O que dizer (em uma frase)

“Eu tenho herpes genital. Está controlado, não estou em crise, e faço [supressão / uso camisinha]. Queria que você soubesse antes.”

Pronto. Não precisa de introdução de cinco minutos, não precisa pedir desculpa, não precisa contar a história de como pegou. Quanto mais curto e direto, menos a outra pessoa acha que é grave — porque não é.

O que a pessoa pode perguntar (e o que responder)

“Eu vou pegar?” Com supressão diária (aciclovir ou valaciclovir) e camisinha, o risco por relação é baixo — a supressão sozinha reduz a transmissão em cerca de metade, e a camisinha reduz mais uma parte. Fora das crises, a transmissão existe, mas é bem menor. Não é zero, e você não deve prometer zero.

“Como você pegou?” Você não deve essa resposta. Se quiser dar: “de alguém que também não sabia que tinha”.

“É a mesma coisa da boca?” Quase. HSV-1 é o da boca, HSV-2 é o mais comum no genital, mas o HSV-1 pode ir para o genital pelo sexo oral. Muita gente que “só tem herpes labial” transmite herpes genital sem saber.

“Então a gente não pode transar?” Pode. Com camisinha, fora de crise, e com supressão se você faz. Milhões de casais em que um tem e o outro não transam a vida inteira.

Se a pessoa reagir mal

Vai acontecer às vezes. Alguém vai sumir, alguém vai falar algo idiota. Isso diz sobre o quanto a pessoa sabe de saúde sexual — não sobre você. Quem reage mal a uma informação honesta antes do sexo é alguém que te pouparia problemas maiores depois.

O que você pode fazer para tornar a conversa mais fácil

  • Supressão diária. Um comprimido por dia de valaciclovir reduz crises e transmissão. Quem toma supressão conta com muito mais tranquilidade, porque tem um dado concreto para oferecer.
  • Saber o seu tipo.

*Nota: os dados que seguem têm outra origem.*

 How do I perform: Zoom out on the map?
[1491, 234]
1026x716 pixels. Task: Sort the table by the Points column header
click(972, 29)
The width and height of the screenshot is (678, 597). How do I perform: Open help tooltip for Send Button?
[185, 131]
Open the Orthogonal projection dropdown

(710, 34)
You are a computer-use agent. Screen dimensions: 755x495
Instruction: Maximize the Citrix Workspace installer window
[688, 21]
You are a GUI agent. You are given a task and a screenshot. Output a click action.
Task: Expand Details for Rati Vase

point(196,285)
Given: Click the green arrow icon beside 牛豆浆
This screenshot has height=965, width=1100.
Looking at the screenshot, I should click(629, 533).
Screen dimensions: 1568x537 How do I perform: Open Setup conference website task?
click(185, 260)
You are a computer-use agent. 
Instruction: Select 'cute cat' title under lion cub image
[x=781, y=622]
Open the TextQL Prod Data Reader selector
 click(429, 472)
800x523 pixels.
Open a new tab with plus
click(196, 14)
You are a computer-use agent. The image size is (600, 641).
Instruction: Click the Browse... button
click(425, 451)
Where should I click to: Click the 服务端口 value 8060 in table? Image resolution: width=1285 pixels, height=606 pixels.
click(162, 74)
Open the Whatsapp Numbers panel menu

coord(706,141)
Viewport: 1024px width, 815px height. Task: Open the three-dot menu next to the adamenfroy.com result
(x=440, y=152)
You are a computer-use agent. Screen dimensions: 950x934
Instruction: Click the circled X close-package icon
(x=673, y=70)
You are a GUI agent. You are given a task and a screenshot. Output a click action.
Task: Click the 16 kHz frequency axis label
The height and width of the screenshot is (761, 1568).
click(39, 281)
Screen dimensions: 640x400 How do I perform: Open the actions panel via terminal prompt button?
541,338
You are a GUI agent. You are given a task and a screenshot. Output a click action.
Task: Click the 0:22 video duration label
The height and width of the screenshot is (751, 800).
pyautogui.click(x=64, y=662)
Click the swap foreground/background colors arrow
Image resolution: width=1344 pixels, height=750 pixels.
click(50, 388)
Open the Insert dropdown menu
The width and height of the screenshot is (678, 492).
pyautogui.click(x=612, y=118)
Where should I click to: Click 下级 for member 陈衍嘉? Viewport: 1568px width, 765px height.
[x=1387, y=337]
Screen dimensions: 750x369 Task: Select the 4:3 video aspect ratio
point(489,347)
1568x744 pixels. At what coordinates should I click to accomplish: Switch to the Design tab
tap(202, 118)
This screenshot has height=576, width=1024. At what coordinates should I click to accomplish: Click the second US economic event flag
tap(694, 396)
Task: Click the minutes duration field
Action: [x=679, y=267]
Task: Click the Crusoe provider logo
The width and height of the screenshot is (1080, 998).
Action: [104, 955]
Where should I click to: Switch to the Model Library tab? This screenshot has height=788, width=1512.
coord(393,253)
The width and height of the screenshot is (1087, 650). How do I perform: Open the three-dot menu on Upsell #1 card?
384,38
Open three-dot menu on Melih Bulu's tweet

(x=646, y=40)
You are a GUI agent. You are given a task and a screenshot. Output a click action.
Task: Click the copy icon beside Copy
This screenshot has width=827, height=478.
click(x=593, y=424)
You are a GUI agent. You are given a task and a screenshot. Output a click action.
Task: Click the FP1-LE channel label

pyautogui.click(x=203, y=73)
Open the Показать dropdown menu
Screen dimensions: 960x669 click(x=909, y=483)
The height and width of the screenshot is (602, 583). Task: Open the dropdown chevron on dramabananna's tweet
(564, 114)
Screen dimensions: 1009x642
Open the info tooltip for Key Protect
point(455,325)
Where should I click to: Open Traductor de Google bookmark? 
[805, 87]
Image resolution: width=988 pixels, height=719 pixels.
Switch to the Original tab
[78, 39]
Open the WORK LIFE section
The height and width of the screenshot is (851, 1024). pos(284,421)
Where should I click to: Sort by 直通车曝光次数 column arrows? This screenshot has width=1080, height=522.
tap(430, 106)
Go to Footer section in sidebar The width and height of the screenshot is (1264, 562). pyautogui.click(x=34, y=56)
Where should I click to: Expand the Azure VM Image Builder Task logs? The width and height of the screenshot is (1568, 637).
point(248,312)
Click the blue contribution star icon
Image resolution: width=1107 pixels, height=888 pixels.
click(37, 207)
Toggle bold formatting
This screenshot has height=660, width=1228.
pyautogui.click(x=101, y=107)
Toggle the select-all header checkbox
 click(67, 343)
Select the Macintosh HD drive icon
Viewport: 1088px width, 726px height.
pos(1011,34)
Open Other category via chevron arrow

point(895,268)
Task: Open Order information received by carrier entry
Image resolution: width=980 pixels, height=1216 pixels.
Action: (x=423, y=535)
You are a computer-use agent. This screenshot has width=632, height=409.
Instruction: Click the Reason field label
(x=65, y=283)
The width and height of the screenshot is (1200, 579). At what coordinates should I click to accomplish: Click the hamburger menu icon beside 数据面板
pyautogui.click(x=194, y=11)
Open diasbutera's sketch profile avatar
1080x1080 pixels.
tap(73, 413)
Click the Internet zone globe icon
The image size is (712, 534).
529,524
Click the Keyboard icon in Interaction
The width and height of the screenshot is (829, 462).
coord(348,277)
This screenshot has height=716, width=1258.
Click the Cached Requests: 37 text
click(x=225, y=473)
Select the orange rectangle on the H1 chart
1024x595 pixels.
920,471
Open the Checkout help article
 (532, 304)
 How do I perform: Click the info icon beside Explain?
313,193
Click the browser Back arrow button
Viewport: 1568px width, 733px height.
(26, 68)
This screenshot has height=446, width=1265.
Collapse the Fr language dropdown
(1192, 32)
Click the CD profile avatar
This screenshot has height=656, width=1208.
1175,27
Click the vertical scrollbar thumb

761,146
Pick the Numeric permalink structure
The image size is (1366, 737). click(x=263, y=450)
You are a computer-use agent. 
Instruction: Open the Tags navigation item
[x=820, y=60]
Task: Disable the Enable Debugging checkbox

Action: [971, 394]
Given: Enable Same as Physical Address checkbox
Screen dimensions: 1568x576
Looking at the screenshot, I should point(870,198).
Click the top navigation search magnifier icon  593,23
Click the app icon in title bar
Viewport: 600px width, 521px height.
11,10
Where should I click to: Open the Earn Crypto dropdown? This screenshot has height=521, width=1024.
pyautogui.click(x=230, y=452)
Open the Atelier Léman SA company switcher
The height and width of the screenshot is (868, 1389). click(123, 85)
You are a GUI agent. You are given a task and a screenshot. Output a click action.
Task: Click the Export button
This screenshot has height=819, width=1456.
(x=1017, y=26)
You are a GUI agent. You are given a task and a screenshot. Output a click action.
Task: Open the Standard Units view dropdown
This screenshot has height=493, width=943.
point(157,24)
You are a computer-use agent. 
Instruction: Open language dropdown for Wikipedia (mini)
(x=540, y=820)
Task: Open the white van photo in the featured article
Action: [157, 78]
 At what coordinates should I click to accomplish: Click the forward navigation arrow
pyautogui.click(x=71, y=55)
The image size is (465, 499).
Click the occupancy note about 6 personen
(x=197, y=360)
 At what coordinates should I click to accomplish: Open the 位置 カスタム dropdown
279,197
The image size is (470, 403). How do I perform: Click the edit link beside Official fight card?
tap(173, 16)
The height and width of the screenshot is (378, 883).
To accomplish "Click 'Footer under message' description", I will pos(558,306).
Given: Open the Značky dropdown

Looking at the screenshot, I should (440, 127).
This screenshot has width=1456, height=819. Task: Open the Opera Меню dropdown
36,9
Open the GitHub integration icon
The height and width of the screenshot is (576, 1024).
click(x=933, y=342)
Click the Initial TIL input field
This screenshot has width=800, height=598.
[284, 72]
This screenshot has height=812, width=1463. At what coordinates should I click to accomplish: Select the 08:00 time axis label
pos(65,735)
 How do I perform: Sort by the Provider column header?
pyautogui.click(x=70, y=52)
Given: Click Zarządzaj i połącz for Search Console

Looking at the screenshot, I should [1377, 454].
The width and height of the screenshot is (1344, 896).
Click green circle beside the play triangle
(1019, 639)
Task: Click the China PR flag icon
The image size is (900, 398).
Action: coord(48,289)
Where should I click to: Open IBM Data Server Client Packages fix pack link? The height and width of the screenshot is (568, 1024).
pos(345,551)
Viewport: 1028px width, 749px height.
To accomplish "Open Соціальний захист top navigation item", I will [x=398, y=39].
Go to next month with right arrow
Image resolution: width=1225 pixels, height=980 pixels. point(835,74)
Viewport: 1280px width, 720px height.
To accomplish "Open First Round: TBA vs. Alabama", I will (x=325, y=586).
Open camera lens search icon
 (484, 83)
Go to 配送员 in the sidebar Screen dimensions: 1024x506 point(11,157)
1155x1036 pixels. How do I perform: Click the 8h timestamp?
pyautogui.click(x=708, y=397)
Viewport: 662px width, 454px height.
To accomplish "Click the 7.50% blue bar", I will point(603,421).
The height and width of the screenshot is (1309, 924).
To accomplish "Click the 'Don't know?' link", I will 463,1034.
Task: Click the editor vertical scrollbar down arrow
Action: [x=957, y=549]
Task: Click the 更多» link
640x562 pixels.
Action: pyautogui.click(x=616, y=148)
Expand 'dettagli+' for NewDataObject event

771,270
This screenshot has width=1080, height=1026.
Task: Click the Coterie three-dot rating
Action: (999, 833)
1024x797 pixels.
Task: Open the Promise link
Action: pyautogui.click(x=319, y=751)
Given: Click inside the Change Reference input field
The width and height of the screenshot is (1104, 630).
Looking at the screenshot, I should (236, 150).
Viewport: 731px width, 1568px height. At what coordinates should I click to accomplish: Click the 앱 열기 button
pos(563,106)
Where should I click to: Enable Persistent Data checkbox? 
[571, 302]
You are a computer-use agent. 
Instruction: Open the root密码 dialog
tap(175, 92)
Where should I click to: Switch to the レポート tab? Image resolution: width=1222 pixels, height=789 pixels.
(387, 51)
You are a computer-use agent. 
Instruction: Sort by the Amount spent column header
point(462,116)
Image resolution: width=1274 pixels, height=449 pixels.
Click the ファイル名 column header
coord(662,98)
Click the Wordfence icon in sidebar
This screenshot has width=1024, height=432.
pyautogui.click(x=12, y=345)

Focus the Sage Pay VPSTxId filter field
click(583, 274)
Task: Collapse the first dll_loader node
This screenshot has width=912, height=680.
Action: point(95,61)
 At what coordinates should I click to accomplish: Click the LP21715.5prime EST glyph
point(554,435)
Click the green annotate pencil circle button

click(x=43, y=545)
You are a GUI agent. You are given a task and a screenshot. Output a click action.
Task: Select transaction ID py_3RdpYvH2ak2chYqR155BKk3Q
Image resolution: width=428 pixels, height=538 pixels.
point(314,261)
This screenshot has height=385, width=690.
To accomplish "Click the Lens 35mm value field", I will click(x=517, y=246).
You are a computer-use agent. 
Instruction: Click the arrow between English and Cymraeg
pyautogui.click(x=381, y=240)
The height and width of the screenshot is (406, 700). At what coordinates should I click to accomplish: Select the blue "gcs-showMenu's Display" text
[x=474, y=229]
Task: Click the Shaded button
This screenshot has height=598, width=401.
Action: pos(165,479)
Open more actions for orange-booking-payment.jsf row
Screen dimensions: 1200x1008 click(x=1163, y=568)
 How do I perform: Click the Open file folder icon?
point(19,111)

HSV-1 ou HSV-2 muda a frequência de crises e o risco de transmissão. Se você não sabe, a sorologia tipo-específica resolve.
  • Ter o texto pronto. Sério: escreva a frase no bloco de notas do celular. Na hora, você lê.

Como é comigo

Sou infectologista em São Paulo (Itaim Bibi) e atendo por telemedicina para todo o Brasil. Herpes genital é rotina no consultório — e a consulta não é só receita: é definir se supressão faz sentido para você, tirar o tipo do vírus, e montar o que você vai dizer para quem chegar. Sem julgamento sobre com quem, quantos ou como.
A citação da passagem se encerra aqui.